** Goal of the exercise **
Please extract the lines of the material from the line with "You are a computer-use agent. Image resolution: width=1024" up to and including the line with "Action: point(93,97)", and reproduce them word for word. Give only those lines.

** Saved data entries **
--- begin ---
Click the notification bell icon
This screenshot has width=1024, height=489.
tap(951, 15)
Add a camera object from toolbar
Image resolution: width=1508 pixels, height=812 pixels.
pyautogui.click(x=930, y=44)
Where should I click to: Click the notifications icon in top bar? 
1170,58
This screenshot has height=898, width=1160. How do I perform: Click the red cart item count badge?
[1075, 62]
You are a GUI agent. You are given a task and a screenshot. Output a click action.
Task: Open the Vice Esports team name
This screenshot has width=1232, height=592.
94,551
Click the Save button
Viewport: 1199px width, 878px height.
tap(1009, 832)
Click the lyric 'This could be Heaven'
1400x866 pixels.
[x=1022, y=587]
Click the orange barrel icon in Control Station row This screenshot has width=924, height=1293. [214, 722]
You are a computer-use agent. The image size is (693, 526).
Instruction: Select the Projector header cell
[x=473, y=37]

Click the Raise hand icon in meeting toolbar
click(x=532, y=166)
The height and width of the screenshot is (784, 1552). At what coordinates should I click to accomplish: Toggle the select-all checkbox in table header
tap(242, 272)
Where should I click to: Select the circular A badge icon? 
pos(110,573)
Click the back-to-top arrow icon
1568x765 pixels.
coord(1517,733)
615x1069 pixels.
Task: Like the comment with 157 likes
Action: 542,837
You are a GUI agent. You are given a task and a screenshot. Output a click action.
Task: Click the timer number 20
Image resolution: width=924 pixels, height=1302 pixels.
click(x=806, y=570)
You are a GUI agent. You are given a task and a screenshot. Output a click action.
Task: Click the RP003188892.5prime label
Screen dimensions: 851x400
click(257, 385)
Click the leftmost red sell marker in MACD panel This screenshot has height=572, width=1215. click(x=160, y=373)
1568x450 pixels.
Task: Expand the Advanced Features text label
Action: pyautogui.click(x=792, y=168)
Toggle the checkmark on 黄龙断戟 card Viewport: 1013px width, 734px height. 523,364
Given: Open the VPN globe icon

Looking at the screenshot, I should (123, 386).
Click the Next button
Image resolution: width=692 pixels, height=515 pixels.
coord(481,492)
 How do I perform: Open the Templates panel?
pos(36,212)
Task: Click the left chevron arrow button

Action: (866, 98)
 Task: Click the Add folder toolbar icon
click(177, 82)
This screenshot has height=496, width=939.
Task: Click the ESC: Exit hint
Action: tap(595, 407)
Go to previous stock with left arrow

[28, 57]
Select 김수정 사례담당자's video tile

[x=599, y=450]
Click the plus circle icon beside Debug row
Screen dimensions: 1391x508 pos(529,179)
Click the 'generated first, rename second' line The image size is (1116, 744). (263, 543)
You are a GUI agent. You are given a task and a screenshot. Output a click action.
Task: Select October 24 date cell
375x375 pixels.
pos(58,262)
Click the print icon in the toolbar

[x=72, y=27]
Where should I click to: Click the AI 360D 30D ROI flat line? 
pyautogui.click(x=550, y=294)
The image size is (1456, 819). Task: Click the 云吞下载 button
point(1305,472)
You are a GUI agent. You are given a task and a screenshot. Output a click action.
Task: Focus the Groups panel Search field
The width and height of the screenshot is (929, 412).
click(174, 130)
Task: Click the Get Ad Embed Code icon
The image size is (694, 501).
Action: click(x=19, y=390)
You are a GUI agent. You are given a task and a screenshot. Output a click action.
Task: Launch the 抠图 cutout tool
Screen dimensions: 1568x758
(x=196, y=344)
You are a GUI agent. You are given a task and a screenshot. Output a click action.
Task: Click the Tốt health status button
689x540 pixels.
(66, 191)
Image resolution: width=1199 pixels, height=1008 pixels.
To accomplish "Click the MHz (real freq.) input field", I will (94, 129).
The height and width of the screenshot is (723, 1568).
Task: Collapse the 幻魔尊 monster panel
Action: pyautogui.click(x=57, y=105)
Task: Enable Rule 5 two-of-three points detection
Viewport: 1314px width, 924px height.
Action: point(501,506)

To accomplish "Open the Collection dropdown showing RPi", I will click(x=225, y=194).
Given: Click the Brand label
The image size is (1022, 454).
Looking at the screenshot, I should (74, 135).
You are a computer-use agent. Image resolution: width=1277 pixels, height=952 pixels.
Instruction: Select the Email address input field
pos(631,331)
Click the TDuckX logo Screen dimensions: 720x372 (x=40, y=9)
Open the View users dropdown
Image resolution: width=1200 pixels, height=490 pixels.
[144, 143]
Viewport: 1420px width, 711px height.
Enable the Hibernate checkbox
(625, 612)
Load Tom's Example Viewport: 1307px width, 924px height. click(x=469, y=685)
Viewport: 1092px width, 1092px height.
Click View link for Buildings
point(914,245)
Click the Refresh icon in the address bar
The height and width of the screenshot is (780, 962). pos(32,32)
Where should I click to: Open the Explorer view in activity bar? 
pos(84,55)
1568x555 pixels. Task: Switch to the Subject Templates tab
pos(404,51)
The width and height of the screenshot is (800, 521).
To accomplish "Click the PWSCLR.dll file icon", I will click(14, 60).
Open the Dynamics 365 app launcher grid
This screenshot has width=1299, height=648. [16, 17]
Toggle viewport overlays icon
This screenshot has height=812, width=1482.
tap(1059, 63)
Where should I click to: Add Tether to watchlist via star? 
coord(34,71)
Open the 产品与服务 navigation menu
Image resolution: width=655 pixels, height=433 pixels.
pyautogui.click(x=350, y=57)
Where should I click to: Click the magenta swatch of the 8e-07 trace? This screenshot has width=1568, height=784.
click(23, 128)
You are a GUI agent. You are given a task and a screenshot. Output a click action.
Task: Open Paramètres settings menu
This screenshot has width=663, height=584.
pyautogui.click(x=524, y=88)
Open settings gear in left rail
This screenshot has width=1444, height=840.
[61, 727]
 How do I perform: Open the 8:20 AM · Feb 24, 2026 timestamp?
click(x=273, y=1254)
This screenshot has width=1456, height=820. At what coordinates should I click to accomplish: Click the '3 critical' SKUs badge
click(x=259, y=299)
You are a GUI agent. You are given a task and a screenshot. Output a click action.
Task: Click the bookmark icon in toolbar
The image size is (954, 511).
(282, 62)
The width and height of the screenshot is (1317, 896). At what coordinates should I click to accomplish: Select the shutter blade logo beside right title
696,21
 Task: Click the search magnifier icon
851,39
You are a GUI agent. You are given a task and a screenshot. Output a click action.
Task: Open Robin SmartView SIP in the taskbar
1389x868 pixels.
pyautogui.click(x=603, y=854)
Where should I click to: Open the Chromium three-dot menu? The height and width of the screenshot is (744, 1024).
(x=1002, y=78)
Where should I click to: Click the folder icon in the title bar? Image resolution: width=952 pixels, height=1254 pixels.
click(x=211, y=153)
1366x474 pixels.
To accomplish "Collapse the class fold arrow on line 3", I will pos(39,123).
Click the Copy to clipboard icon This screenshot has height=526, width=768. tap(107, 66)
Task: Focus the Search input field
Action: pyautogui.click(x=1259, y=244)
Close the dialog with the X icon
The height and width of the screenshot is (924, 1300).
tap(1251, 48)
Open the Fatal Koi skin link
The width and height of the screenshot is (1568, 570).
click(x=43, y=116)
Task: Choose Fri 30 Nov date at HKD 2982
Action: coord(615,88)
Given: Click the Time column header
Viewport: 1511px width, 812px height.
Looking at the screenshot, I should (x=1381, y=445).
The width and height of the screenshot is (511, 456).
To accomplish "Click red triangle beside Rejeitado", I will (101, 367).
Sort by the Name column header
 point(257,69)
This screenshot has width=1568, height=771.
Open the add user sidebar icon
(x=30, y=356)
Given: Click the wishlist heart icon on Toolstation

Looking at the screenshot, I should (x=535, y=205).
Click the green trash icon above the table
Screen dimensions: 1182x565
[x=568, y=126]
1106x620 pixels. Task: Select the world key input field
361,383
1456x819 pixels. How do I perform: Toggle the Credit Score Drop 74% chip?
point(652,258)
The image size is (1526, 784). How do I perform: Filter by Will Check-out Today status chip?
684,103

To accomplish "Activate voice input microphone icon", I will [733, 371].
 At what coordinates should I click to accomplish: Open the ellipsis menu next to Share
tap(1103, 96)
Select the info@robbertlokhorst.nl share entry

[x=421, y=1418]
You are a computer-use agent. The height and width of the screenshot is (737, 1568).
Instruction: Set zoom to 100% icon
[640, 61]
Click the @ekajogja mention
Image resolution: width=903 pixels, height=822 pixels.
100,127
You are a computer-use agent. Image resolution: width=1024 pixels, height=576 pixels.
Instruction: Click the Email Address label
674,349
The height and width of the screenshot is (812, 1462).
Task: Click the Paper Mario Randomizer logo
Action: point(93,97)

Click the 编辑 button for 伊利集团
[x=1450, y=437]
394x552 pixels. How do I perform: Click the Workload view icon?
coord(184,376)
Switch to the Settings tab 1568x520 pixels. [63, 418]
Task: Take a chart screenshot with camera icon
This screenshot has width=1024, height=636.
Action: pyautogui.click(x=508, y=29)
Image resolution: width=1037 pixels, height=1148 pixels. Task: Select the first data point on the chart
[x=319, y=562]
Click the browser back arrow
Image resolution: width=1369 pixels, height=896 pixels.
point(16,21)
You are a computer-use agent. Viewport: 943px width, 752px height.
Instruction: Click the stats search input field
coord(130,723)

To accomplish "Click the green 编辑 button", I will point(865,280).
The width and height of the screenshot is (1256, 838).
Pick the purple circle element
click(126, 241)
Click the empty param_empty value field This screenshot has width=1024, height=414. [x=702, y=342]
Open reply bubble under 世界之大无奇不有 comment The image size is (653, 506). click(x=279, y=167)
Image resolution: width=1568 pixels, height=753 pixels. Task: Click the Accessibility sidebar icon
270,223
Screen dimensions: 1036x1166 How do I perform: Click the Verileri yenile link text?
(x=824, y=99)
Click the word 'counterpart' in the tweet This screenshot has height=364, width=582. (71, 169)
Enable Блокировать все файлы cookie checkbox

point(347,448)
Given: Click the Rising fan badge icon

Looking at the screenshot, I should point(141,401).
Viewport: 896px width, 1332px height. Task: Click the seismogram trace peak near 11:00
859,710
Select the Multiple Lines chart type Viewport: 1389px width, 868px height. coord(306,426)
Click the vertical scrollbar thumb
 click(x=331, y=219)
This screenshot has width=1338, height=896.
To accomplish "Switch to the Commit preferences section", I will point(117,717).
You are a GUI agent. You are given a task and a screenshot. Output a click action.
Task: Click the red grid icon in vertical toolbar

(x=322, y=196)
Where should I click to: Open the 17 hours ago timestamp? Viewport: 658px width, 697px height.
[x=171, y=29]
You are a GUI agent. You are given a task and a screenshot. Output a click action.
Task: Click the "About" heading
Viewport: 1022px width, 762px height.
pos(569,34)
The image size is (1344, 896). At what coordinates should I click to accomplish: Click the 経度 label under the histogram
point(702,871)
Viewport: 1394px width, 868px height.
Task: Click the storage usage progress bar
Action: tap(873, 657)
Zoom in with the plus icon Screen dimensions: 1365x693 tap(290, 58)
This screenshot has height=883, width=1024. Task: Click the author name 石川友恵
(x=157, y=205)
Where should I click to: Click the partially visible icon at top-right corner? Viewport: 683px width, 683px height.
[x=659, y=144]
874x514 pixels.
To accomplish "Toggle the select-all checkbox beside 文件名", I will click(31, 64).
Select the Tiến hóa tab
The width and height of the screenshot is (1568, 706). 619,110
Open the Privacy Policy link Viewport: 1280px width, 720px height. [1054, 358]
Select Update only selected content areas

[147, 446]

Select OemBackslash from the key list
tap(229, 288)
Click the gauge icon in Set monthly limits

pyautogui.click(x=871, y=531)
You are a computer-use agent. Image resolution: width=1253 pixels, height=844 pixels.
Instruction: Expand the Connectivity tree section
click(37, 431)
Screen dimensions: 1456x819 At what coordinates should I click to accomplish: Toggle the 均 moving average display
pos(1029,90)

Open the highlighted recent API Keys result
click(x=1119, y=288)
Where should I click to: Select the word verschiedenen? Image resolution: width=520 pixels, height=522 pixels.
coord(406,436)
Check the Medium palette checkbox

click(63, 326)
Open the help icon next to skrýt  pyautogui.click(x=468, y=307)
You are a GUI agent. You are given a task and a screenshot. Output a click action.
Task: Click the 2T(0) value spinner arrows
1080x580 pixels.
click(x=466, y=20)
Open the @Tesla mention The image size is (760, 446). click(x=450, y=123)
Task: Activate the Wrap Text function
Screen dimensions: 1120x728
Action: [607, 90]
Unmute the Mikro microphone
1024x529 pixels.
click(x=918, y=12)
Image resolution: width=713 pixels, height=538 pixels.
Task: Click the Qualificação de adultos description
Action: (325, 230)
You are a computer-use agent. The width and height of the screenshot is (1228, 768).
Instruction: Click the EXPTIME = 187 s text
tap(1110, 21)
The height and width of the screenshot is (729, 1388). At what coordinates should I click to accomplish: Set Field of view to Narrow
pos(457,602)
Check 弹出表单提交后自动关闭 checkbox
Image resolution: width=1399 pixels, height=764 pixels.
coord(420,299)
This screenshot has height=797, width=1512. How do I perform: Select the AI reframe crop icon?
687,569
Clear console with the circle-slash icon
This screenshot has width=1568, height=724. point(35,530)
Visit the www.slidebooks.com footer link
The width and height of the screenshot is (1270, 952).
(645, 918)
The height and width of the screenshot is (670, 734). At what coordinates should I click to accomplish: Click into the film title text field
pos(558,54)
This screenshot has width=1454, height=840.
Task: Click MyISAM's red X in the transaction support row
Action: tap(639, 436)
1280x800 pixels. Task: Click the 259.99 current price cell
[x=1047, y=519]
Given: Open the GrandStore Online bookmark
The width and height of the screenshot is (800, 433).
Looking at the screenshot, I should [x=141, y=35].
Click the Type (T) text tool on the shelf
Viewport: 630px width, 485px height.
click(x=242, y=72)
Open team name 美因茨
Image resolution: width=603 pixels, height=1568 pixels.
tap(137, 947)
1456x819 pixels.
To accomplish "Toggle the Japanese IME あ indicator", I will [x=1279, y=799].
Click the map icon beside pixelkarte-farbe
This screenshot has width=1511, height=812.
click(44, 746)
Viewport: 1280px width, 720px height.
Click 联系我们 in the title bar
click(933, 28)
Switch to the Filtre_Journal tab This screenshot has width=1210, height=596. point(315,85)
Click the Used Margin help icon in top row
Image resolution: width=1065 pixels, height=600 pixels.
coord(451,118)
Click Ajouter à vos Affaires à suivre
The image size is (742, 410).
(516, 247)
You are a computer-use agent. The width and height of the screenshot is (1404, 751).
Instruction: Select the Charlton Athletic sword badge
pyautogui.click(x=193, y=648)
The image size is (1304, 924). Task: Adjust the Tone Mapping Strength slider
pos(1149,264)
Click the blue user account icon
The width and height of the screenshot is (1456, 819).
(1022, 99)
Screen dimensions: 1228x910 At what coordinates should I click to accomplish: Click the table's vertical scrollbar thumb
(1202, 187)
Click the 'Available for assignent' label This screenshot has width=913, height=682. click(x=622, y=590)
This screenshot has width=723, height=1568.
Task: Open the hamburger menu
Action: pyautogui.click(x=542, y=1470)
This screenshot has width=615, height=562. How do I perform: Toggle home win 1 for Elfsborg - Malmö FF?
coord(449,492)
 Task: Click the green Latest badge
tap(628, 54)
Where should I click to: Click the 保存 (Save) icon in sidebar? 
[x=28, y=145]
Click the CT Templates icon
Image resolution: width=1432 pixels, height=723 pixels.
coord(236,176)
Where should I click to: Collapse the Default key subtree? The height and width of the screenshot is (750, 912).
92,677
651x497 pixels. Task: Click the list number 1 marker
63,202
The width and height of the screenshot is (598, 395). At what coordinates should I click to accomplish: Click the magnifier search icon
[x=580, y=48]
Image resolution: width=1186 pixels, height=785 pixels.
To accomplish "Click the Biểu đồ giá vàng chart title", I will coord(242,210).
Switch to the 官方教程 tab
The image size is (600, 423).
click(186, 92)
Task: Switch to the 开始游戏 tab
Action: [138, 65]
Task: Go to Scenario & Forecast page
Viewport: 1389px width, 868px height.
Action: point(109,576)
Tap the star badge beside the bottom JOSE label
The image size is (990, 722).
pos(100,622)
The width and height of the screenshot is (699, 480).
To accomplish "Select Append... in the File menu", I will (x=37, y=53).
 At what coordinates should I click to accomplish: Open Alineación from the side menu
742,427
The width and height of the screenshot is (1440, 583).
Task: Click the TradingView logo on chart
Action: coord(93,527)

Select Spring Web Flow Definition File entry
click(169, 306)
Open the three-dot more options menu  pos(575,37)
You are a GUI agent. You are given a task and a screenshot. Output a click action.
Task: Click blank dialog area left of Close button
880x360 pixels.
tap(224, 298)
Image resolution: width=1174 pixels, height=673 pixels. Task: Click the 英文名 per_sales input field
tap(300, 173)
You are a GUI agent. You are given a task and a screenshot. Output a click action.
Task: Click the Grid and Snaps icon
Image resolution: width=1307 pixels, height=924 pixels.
--- end ---
** Output **
You are a computer-use agent. Image resolution: width=1024 pixels, height=576 pixels.
Instruction: Click the Email Address label
674,349
The height and width of the screenshot is (812, 1462).
Task: Click the Paper Mario Randomizer logo
Action: point(93,97)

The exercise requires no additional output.